- **What to produce**: Using the entries below, write out the line with "The height and", the line with "Expand View 2 user actions for this ticket", and every line in between, exactly as each is written.

- **The data**:
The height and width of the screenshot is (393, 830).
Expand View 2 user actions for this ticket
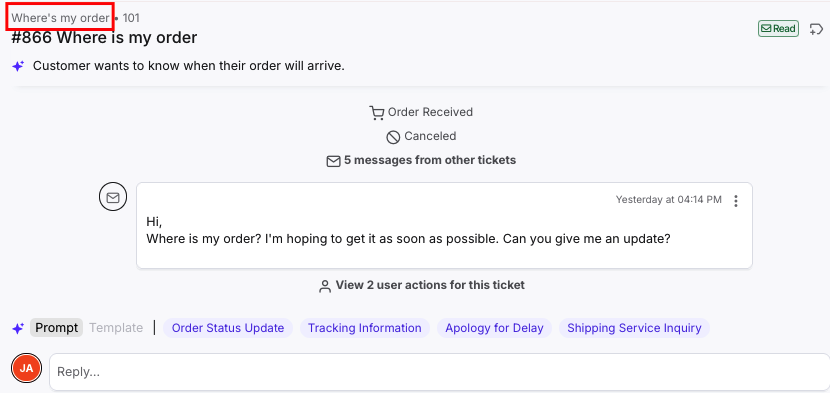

* * *

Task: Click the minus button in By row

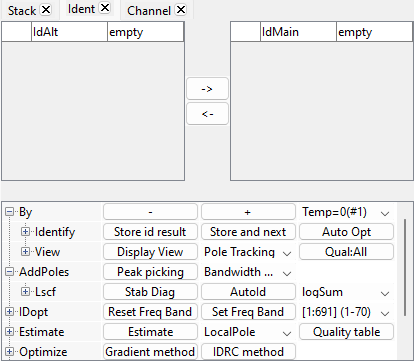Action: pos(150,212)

--

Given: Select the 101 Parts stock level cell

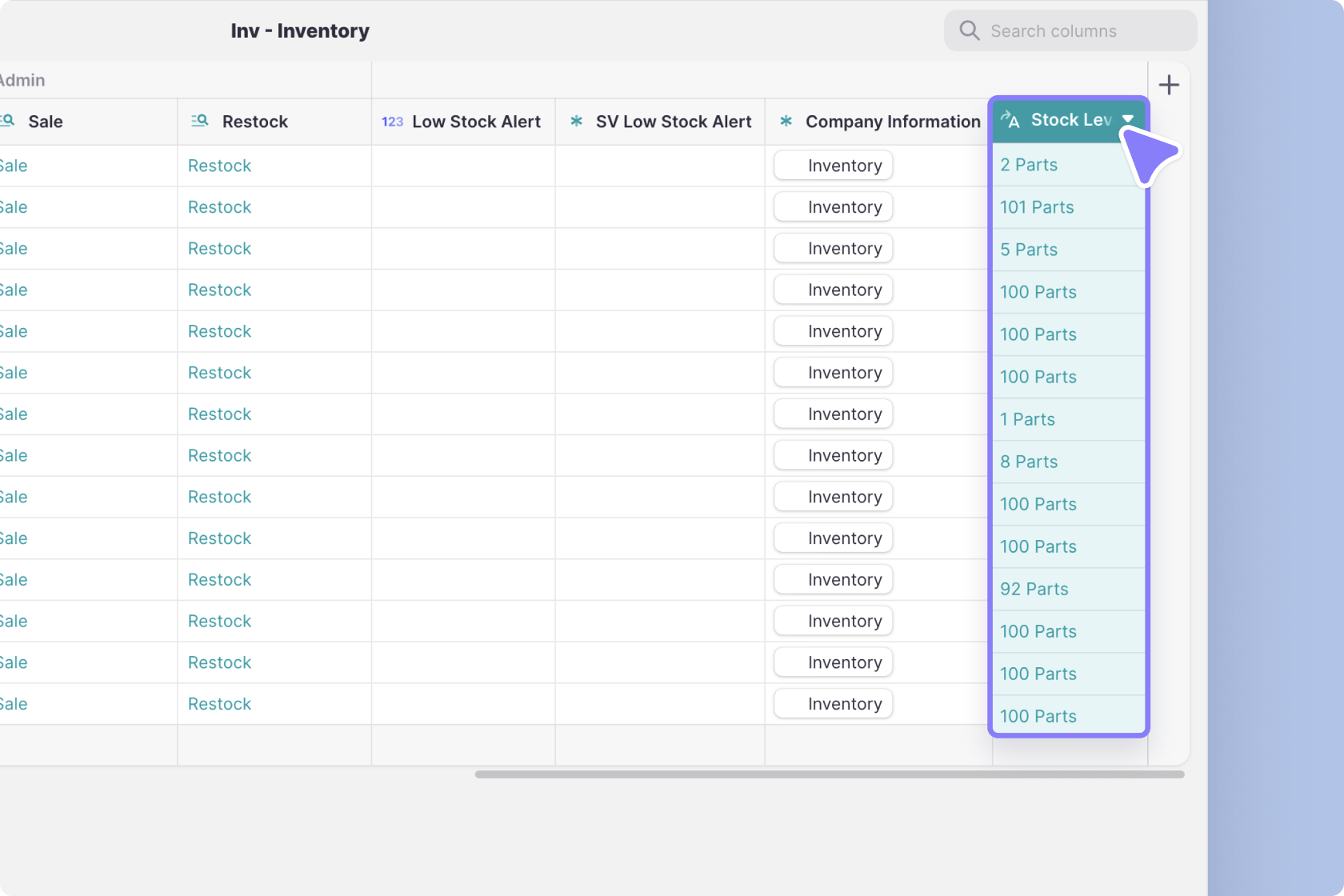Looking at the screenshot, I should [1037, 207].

- **Result for this exercise**:
The height and width of the screenshot is (393, 830).
Expand View 2 user actions for this ticket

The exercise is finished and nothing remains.